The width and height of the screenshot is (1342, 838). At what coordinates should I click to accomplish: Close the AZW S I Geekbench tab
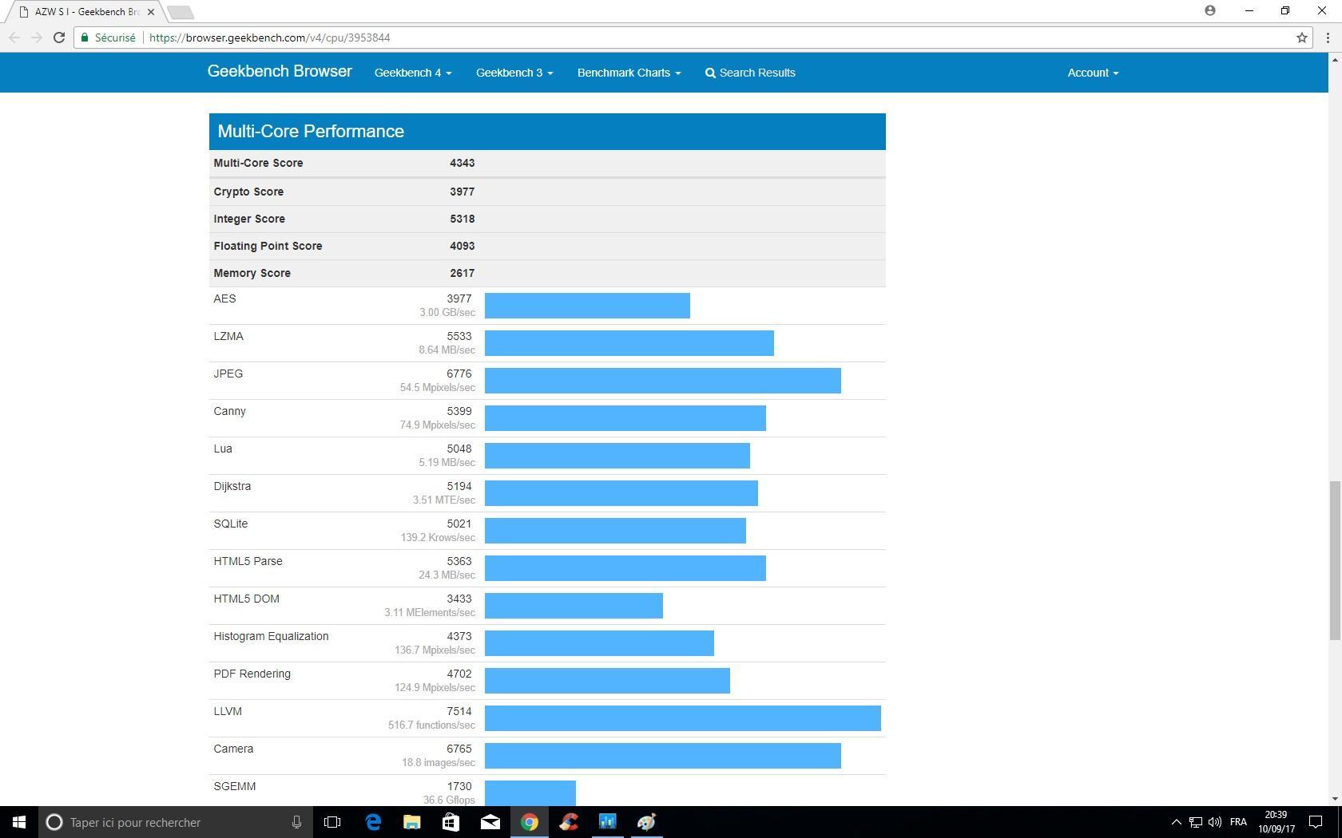pos(151,12)
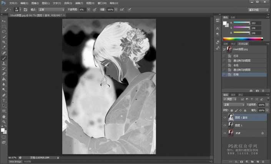271x164 pixels.
Task: Select the Eyedropper tool
Action: (x=4, y=48)
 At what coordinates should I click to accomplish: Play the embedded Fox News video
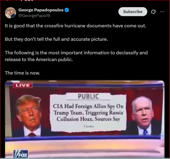tap(85, 119)
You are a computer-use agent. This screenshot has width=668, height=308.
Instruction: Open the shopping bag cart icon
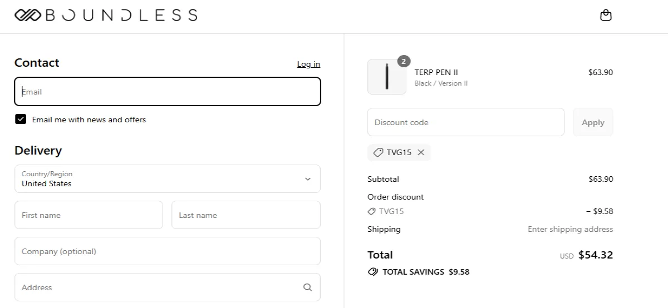(606, 16)
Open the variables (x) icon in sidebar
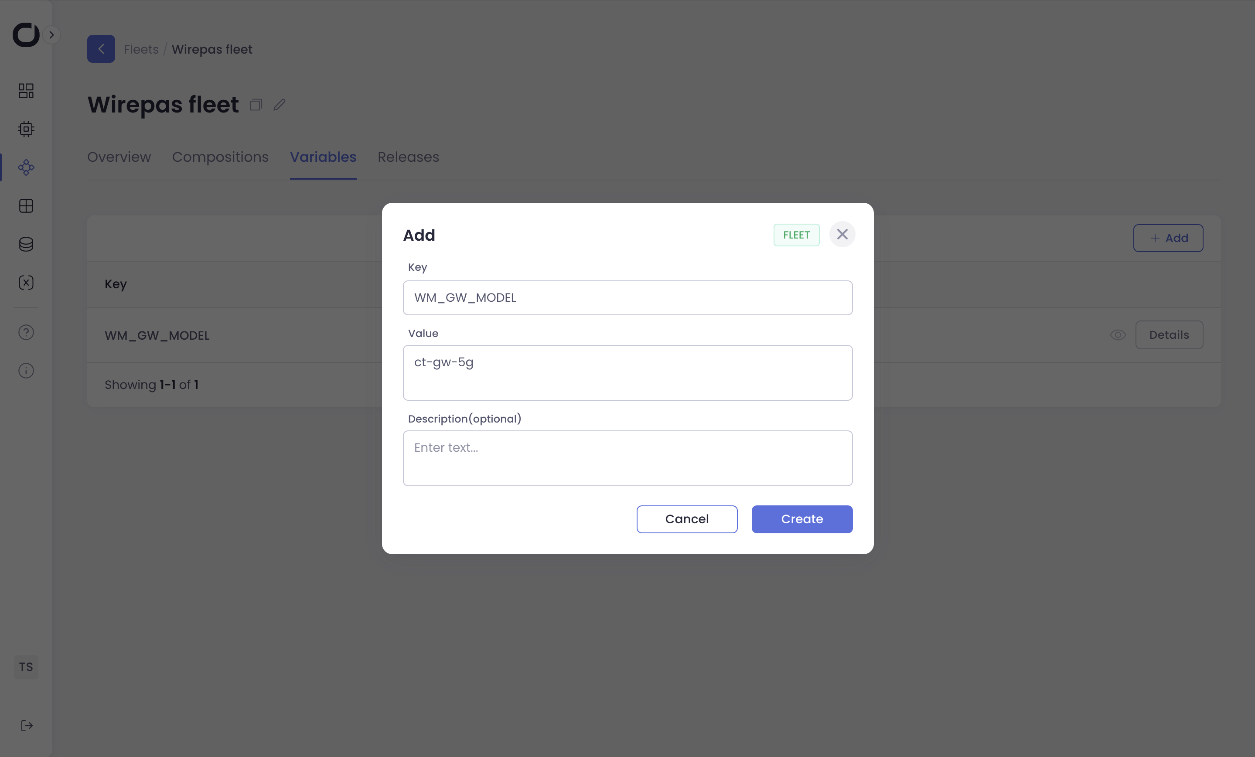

────────────────────────────────────────

What you should do ::
Exact repetition of the data is needed, with no images retained.

Answer ::
The width and height of the screenshot is (1342, 838). At what coordinates should I click to accomplish: Close the AZW S I Geekbench tab
pos(151,12)
271x164 pixels.
Task: Select the Eyedropper tool
Action: (x=4, y=48)
 At what coordinates should I click to accomplish: Play the embedded Fox News video
tap(85, 119)
You are a computer-use agent. This screenshot has width=668, height=308.
Instruction: Open the shopping bag cart icon
(606, 16)
Open the variables (x) icon in sidebar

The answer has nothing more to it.